Demande de libération d’office de Nabou Leye : la Chambre d’accusation va trancher jeudi
La danseuse Nabou Leye, qui figure parmi les personnes poursuivies dans le cadre de l’enquête sur le meurtre d’Aziz Dabala et de Boubacar Gano dit Waly croise les doigts. Ses avocats ont saisi la Chambre d’accusation pour obtenir sa libération d’office. L’avis d’audience est inscrit au rôle de la Chambre d’accusation. Selon les informations de L'OBS, elle sera appelée le jeudi 20 août 2026, à 10 heures. La Chambre d’accusation devra se prononcer sur la demande de liberté d’office de Nabou Lèye formulée par ses avocats.
Les quatre profils ADN identifiés
Cette nouvelle bataille judiciaire intervient après un important développement dans l’enquête. Pour rechercher des preuves scientifiques susceptibles de faire progresser le dossier, le Centre international de recherche et de formation en génomique appliquée et de surveillance sanitaire (CIGASS) avait été saisi afin de procéder à de nouveaux prélèvements sur la scène de crime. Les opérations, menées sous la supervision de la DIC et de la Division de la police technique et scientifique, ont permis d’identifier quatre profils ADN. Deux correspondent aux victimes. Un troisième appartient à Mamadou Lamine Diaw. Le quatrième, non identifié, a été retrouvé sur un débris de verre près du corps d’Aziz Dabala, dans le salon.

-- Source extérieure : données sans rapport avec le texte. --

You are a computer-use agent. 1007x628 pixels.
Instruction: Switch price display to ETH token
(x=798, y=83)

Dans la salle de bain où avait été découvert le corps de Boubacar Gano, les enquêteurs ont également retrouvé du sang de Mamadou Lamine Diaw mélangé à celui de la victime. Selon les conclusions rapportées de la DIC, aucun profil ADN correspondant aux autres personnes poursuivies pour des faits connexes n’aurait été retrouvé sur la scène de crime, en dehors de celui de Mamadou Lamine Diaw. Les enquêteurs estiment par ailleurs que les résultats scientifiques corroborent les premières déclarations de ce dernier et les constatations de la police scientifique. La présence de son sang dans plusieurs parties de l’appartement et la blessure qu’il aurait contractée au bras gauche lors de la violente altercation sont notamment présentées comme des éléments renforçant les charges contre lui.

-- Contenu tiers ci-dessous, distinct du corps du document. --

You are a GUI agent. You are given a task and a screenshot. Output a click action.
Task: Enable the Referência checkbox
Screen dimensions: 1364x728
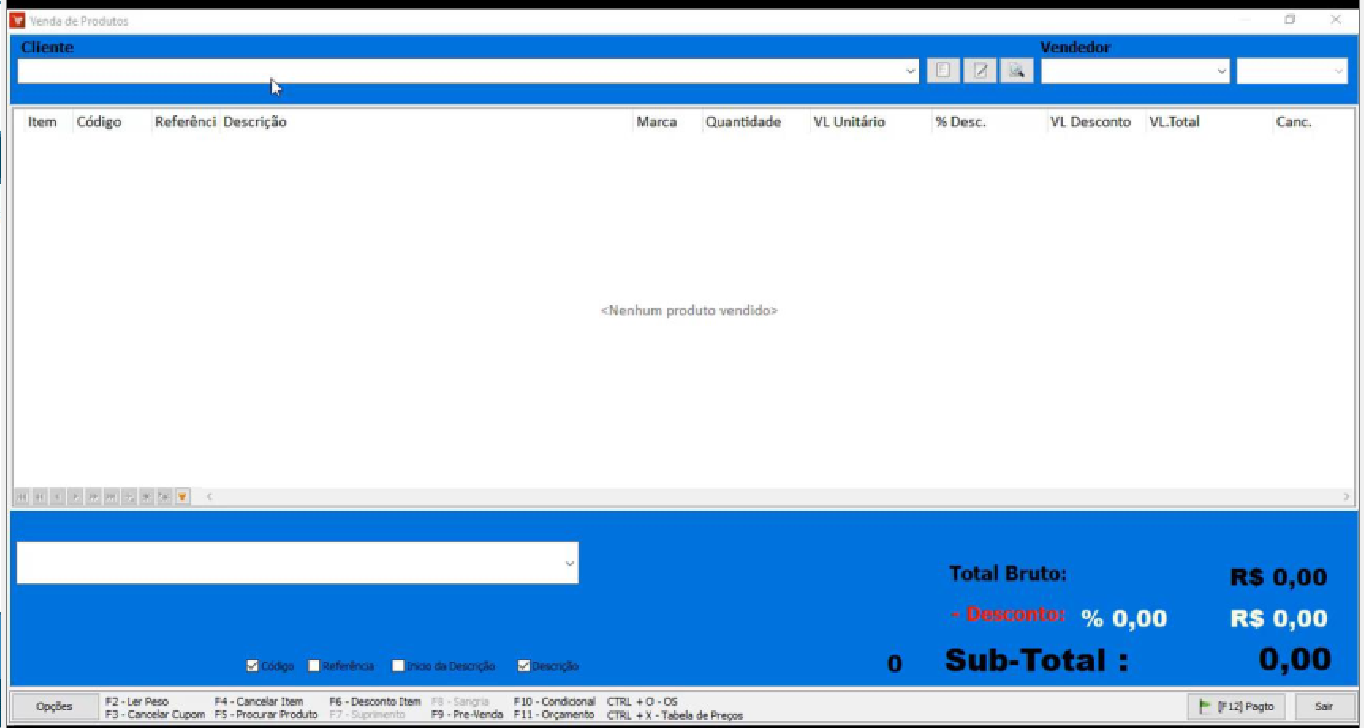click(314, 666)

Mais ces avancées scientifiques ne mettent pas fin au volet concernant Nabou Leye. La danseuse demeure mise en cause dans la procédure, et c’est précisément son statut judiciaire qui sera soumis à l’appréciation de la Chambre d’accusation. Demain, tous les regards seront donc tournés vers la Cour d’appel de Dakar. Libération ou maintien dans les liens de la procédure : la Chambre d’accusation devra trancher dans un dossier où les nouvelles données scientifiques ont considérablement relancé les enjeux de l’instruction.